Founded in 2002 by Peter Bolger and business partner Robert Sakker, the business, which has about 70 employees, is going up against major listed players in the highly-competitive industry and winning.
Pivotel provides 65,000 mobile and satellite phone and data services across Australia.
It competes with telecommunications giants such as Telstra and services customers in remote and rural communities through its network of satellite operators including Thuraya and US-based Inmarsat and Iridium.
The company recently expanded into the North American market, purchasing Tennessee-based Global Marine Networks.

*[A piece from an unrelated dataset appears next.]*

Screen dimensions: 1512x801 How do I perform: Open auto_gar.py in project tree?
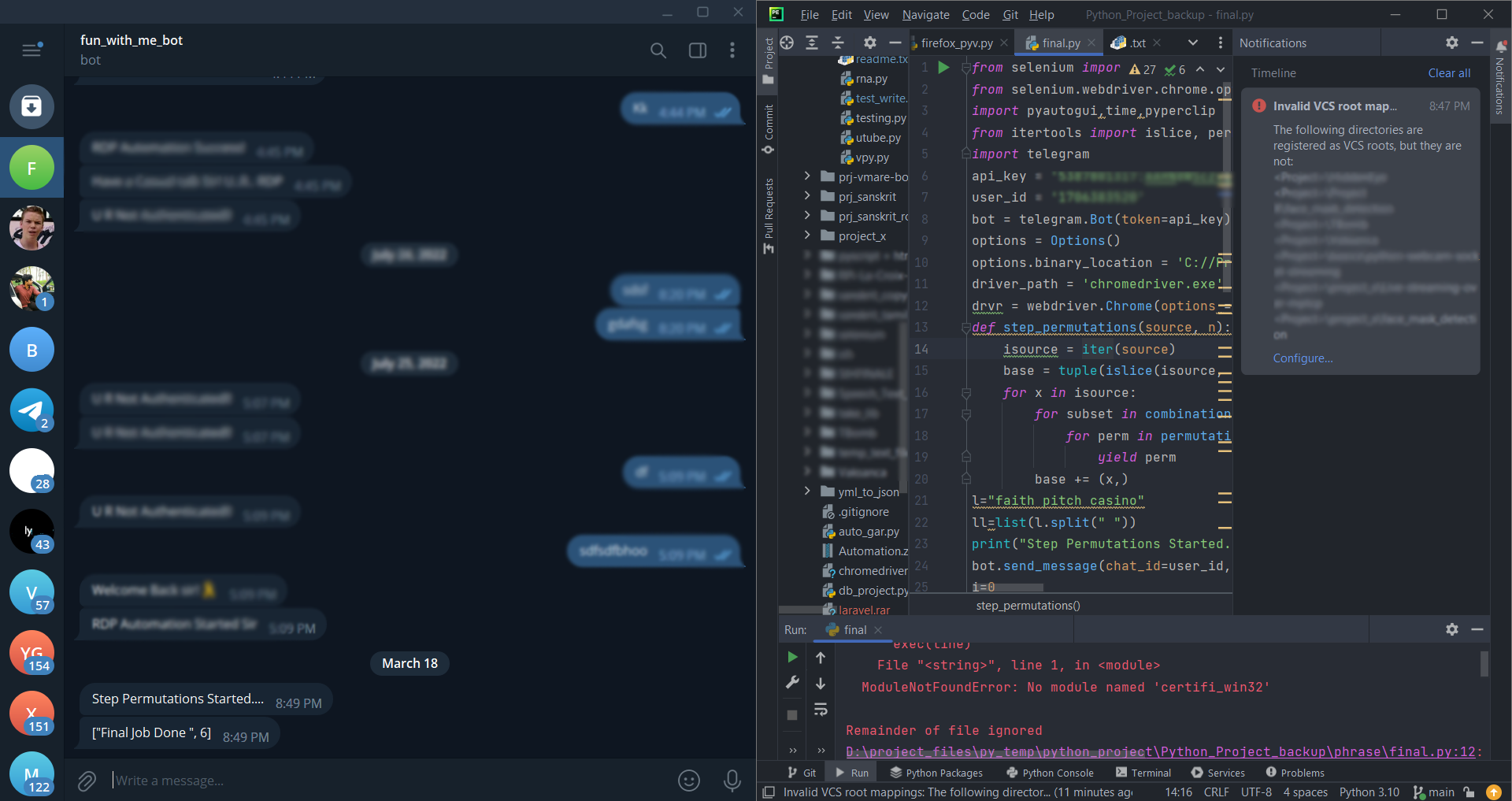868,532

Mr Bolger, an ex-Vodafone executive who headed up the company’s mobile satellite division called Globalstar, formed Pivotel with Mr Sakker when Globalstar was spun off from Vodafone. The company, which back then used Globalstar’s network of low-Earth--
orbit satellites for tracking purposes, saw rapid growth in its first four years.

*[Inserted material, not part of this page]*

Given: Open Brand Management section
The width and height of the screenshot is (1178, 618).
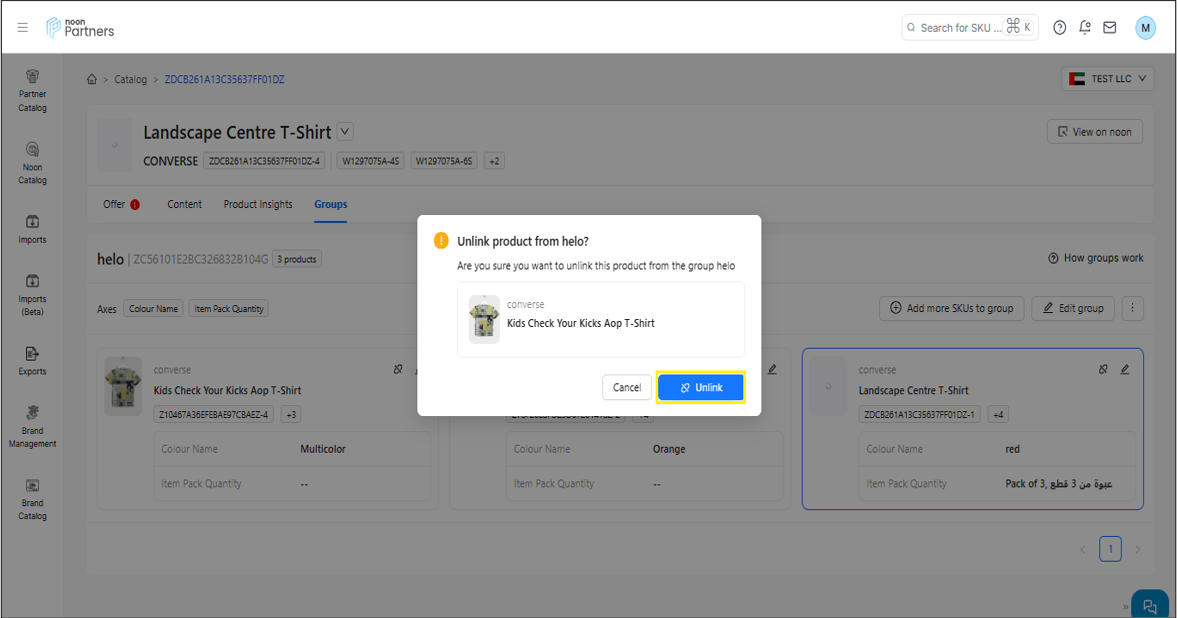Looking at the screenshot, I should (32, 426).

“It then went through a period (2007-2011) where we had to really look after that business (Globalstar) because of satellite problems,” he said.
“The problem was, being on the Globalstar satellite, we had to spend a lot of time and money looking after our customers and migrating as many as we could from the Globalstar business to the Iridium business we linked to in 2008.”

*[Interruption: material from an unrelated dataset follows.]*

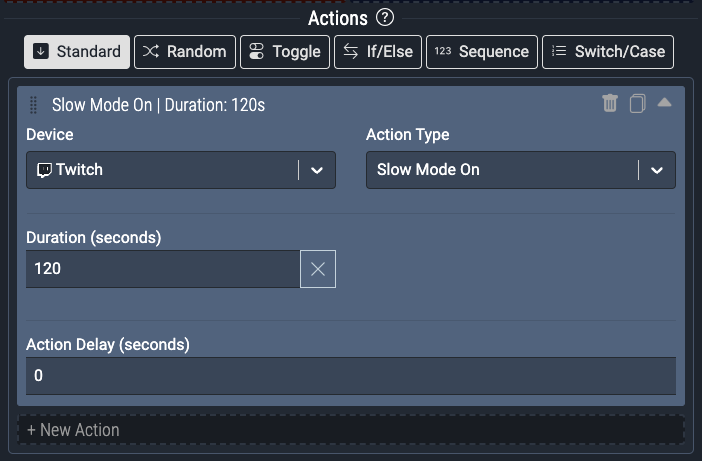
Task: Click the Slow Mode On selection box
Action: (500, 170)
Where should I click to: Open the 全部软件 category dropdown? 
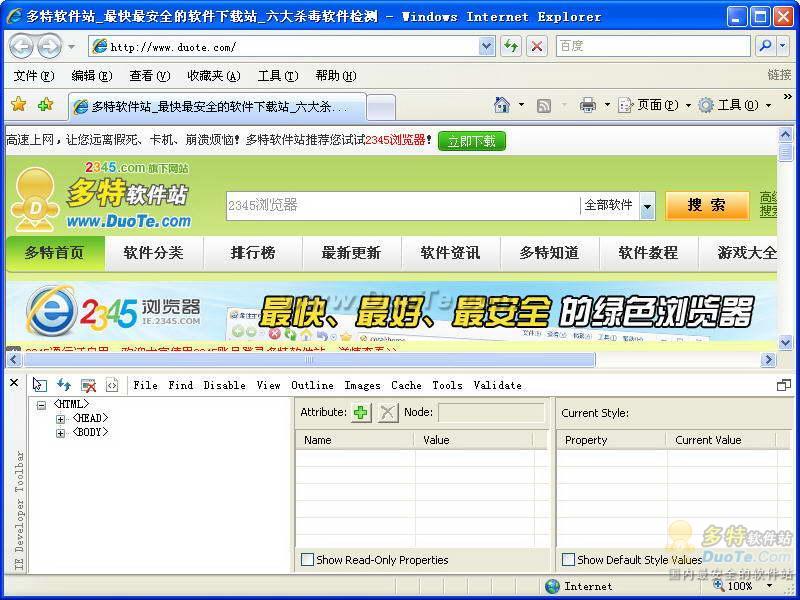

Pivotel did a deal with Thuraya in 2008 and Imaset in 2012, meaning it now markets four technologies.
Mr Bolger said Pivotel has experienced strong growth in the past two years and is expanding its services, particularly in the satellite communications market.
Its acquisition of GWN was a strategic move to tap into the American company’s products, which provide solutions to issues with slow and expensive data downloads through satellites. Mr Bolger said using satellite data is significantly more expensive than mobile or broadband data.
“It was the data solutions that GWN was developing, particularly for the maritime industry, that we see as a big opportunity,” he said. “We see growth in mobile satellite data as land-based services.”
Mr Bolger said what GWN provided was “data modified services” whereby the data available was not increased, but used more efficiently.
“It is trying to transmit the least amount of data, just what you materially want,” he said.
“So if you think about an email, it is the content of the email, not everything that it is carried in it, that you really want. So we have modified services around that.”
Another opportunity for the company involves building mobile phone towers to service businesses in remote areas, such as mines and farms, where there are black spots or poor coverage.
Mr Bolger said Pivotel can build the towers far cheaper than the large telecommunications companies.